The theology that politicians adopt matters to all of us

To understand what's happening in American politics and our various culture war battles, it's really important not to miss the theology advocated and lived out by the people who are leaders in both areas (and they overlap).

End-time-polWhat, for instance, does it mean that when it comes to the issue of abortion, President Joe Biden, a Catholic, veers away from the position of the church?

What does Donald Trump mean when he says God saved him from being assassinated recently and that if Christians elect him this time they'll never have to vote again?

And how does the interpretation of biblical prophecy affect the political positions of people who identify as politically or religiously conservative? And on and on.

Keri L. Ladner's helpful new book, End Time Politics: From the Moral Majority to QAnon, is a pretty good place to start if you want a sense of how politics and religion have danced (and sparred) together for the last 50-plus years. As Ladner focuses deeply on the many ways that the malleable theology (premillennial dispensationalism) of the late Jerry Falwell (pictured below) influenced American politics, she also raises questions about today's political news in a way that yields this lesson: Understanding the theology behind various political movements is essential to understanding those movements at all.

Listing for finding displayed items:
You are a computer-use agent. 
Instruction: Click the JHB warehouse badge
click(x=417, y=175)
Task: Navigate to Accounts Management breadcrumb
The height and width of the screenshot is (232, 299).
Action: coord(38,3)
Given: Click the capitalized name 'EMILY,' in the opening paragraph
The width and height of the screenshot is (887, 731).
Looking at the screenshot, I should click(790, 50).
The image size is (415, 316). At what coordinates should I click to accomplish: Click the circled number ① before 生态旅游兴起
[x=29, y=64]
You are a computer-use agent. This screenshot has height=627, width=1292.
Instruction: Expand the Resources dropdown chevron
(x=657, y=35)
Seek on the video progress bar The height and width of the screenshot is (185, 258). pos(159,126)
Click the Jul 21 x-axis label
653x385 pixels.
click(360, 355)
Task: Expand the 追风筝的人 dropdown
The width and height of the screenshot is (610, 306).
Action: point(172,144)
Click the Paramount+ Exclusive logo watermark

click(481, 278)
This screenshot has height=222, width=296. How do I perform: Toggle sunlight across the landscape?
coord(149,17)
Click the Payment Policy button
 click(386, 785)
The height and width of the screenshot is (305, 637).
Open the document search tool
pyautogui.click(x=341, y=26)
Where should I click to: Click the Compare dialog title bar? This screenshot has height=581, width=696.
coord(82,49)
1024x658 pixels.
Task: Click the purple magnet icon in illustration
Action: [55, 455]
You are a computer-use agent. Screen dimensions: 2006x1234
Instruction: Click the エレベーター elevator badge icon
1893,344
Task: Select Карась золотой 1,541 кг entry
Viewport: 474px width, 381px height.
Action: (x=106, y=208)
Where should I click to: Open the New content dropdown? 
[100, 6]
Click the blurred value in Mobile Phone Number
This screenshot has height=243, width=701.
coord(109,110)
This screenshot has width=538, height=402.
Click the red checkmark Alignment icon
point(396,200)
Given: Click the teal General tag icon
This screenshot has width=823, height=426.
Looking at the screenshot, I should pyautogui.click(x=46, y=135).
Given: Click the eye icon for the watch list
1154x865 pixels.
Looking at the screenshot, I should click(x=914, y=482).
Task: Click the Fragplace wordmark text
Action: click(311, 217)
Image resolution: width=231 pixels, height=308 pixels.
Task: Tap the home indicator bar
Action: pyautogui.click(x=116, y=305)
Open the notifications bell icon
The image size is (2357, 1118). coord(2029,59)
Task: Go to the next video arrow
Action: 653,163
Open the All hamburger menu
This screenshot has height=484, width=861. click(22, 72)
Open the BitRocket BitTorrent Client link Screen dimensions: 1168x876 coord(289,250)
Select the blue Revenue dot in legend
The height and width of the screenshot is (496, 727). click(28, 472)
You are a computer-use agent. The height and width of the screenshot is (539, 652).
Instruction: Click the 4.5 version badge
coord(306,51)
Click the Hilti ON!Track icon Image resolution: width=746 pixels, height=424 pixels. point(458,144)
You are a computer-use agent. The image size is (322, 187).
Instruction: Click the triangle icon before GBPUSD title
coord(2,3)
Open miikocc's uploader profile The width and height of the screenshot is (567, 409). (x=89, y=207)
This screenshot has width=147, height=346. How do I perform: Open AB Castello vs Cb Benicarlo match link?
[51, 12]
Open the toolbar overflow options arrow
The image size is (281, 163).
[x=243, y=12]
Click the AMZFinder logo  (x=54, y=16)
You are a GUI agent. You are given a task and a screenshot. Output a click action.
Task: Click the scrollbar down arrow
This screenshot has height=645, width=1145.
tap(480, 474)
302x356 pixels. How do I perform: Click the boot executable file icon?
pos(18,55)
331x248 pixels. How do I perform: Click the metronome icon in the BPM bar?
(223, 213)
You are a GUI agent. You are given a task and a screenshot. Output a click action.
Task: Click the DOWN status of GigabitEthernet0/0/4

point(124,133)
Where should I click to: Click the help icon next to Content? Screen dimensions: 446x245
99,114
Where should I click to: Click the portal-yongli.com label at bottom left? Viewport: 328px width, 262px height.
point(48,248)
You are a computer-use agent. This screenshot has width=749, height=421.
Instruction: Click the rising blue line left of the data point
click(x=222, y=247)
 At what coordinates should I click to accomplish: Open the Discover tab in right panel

*Task objective:* In the passage on politics and theology, what name is given to the theology of Jerry Falwell that Ladner's book examines?

*Task output:* Premillennial dispensationalism.